[Opening Given records section]
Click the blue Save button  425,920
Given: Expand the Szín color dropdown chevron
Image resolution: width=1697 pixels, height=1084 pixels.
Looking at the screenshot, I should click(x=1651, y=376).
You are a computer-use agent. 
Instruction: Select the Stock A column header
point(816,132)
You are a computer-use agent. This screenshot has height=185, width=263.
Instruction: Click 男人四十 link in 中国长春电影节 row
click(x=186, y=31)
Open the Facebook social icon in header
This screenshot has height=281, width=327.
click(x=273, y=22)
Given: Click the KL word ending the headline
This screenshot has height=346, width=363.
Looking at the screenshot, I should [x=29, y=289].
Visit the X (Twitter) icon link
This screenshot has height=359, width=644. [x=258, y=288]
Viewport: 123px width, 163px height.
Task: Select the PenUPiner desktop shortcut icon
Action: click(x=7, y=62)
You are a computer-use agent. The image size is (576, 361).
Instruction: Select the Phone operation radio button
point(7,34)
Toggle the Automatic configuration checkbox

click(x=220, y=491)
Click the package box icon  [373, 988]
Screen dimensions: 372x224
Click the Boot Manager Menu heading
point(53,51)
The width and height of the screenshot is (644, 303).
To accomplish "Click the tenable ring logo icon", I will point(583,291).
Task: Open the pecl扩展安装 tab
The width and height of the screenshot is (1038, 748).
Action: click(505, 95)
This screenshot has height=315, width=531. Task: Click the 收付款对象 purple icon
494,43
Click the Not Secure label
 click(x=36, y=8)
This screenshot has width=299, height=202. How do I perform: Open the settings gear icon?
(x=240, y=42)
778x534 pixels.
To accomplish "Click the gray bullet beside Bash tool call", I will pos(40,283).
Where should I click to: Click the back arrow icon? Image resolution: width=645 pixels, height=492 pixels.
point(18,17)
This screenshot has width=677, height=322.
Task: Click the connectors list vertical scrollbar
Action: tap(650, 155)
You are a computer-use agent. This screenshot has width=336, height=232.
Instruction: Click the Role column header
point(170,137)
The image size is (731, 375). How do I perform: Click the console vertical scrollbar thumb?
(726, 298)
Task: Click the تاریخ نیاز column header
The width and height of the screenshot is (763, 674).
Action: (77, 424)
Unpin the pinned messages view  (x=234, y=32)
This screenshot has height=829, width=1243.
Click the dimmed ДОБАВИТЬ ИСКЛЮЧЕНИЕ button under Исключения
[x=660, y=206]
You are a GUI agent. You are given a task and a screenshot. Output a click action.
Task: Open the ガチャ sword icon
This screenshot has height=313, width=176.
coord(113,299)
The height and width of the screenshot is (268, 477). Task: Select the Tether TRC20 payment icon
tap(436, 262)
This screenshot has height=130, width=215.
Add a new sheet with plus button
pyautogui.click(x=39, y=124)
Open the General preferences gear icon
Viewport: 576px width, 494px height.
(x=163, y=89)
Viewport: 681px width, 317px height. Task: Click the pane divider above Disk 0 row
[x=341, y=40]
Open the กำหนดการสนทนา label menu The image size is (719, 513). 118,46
[Closing Given records section]
# [Task directions]
Above are the records; report each line in them that includes the word "accomplish".

# [Response for this exercise]
To accomplish "Click the tenable ring logo icon", I will point(583,291).
To accomplish "Click the gray bullet beside Bash tool call", I will pos(40,283).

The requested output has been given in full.